Bongchu Shim

Finger tissue model and blood perfused skin tissue phantom

Measurements of optical properties of fingernail and underlying tissues using OCT are presented. Review and measurements of Raman spectra of tissue and phantom compounds were done. Updating of modeling algorithm for scattering coefficient calculation on the basis of integrating sphere measurements accounting for particle size-distribution was also done. The adequate fingernail and underlying tissue optical model at 830 nm was evaluation. Tissue phantoms potentially suitable for calibration of Raman instrumentation for glucose sensing were designed and tested on the basis of epoxy resin, TiO2-nanoparticles and micron-sized silica particles with the capillary net-work.

The high-quality spectral fingerprint of glucose captured by Raman spectroscopy in non-invasive glucose measurement

Optical spectroscopy has the inherent advantage of directly measuring glucose levels by means of the unique nature of a spectral fingerprint for the target analyte, glucose, which is determined in the form of a calibration spectrum (a product of multivariate analysis method). The literature is replete with claims of successful in-vivo glucose measurements in terms of Clark error grid analysis. However, all of them fail to demonstrate an in vivo glucose-specific calibration spectrum. In this study we use Raman spectroscopy to capture a high quality spectral fingerprint of the glucose molecule noninvasively and demonstrate calculated correlation coefficients between a pure glucose spectrum and calibration spectra at over 0.8.
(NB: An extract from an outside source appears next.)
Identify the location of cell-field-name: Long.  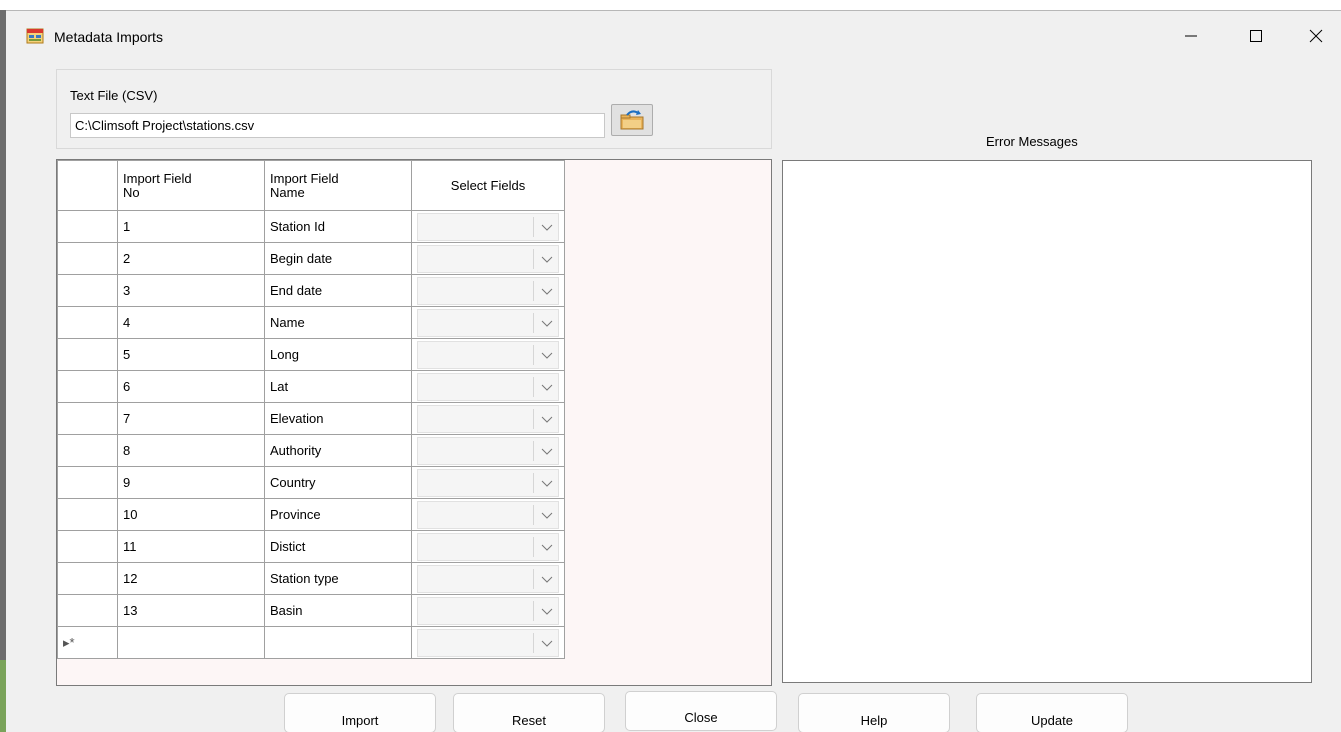
(338, 354).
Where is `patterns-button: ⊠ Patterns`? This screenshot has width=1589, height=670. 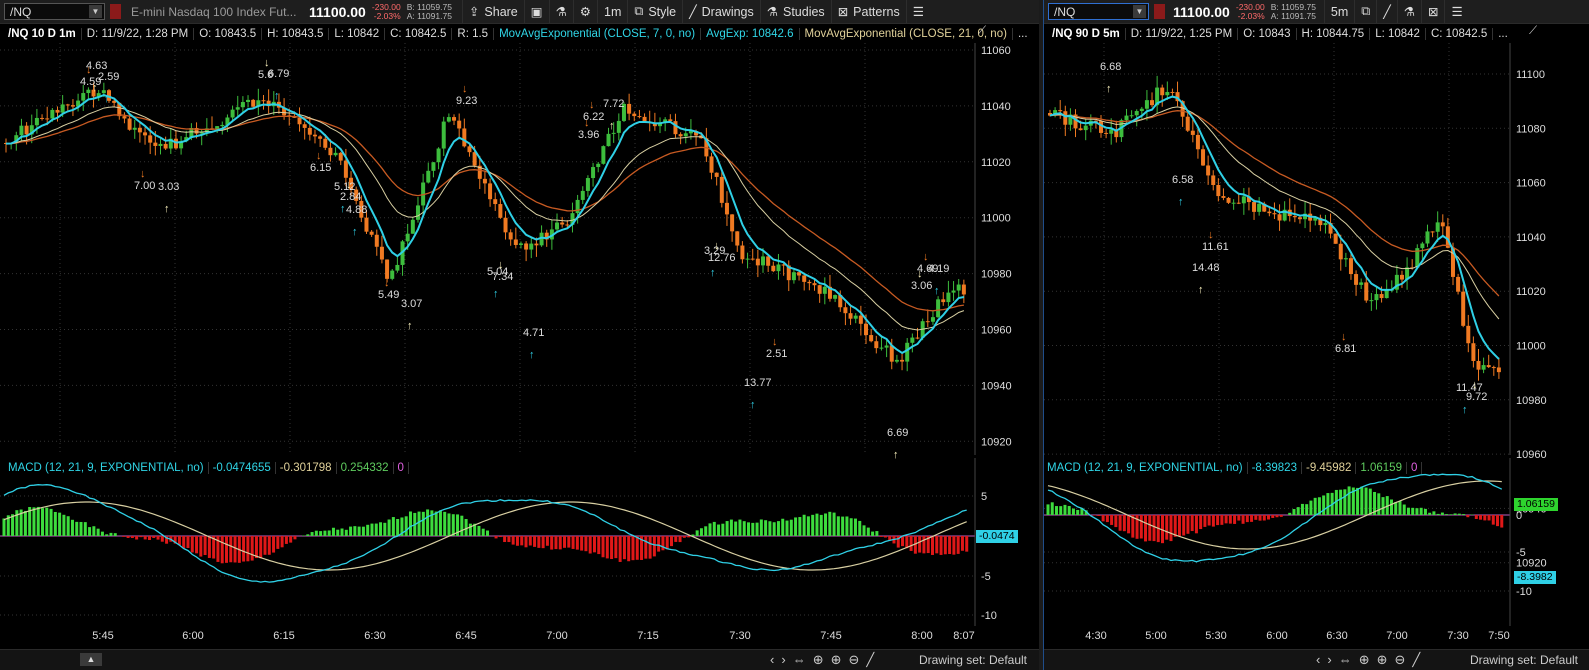
patterns-button: ⊠ Patterns is located at coordinates (868, 12).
An investigation of the effect of in-vivo interferences on Raman glucose measurements

Raman spectroscopy is a promising technology for noninvasive blood glucose monitoring because of its good selectivity for the glucose molecule. The low sensitivity of the Raman signal however, makes it difficult to quantify the concentration of glucose directly from the Raman spectra. To solve this, statistical methods such as PCA (principle component analysis) and PLS (partial least square) are traditionally used. These statistical methods general work very well and give highly accurate results, provided there is no interference. In the in-vivo case however, there are many interferences such as the inhomogeneity of tissue, physiological changes, and denaturation of the tissue by the light source. This study investigates the affect of in-vivo interferences on Raman glucose measurements. In this study, a high throughput dispersive Raman system was constructed with an 830nm multimode laser, a multiple conductor optical fiber bundle, and a back-illuminated CCD spectrometer. A simply phantom was devised, which was comprised of a plastic cuvette fitted with a human fingernail window and glucose doped human serum used as the sample. To test the inhomogeneity of tissue samples, different sites of the phantom were exposed to the laser. In the case of denaturation, tests were conducted under two laser power densities: low (3.7mW/mm2) and high density (110mW/mm2). To simulate the physiological change, gelatin phantoms of varied concentration were investigated. The results of the study indicate that the dominant interferers for Raman in-vivo glucose measurements are the inhomogeneity of the tissue and the denaturation by the laser power density. The next phase for this study will be the design of a high SNR Raman system which affords a low power density laser sample illumination as well as larger volumetric illumination to mitigate the effects of tissue inhomogeneity.

SIMULATION FOR THE EFFECT OF VARIOUS COMPONENTS IN THE Raman SPECTRA

Raman spectra measured in the finger are a combination of backscattered signals induced from incident light. They contain Raman scattering, intrinsic tissue fluorescence and noise. Our goal of this study is to find perturbing components which are able to prohibit an accurate prediction of target materials and propose a new terminology for the SNR of regression coefficient vector. We assumed that Raman spectra are consist of fluorescent background spectrum (F), Raman spectrum of glucose (Rglucose), Raman spectrum of the skin (Rskin), random noise (RN) and unknown spectrum from other components (Runknown). And we used partial least squares regression (PLSR) to evaluate the main perturbing components under the condition that is various combinations of each signal. In simulation, Rskin is the main component to cause the error between reference and predicted glucose concentration. F is also able to affect accuracy at the low signal to noise ratio (SNR) of glucose signal. To minimize the perturbing effects, enhancement of Rglucose is more important than any other things.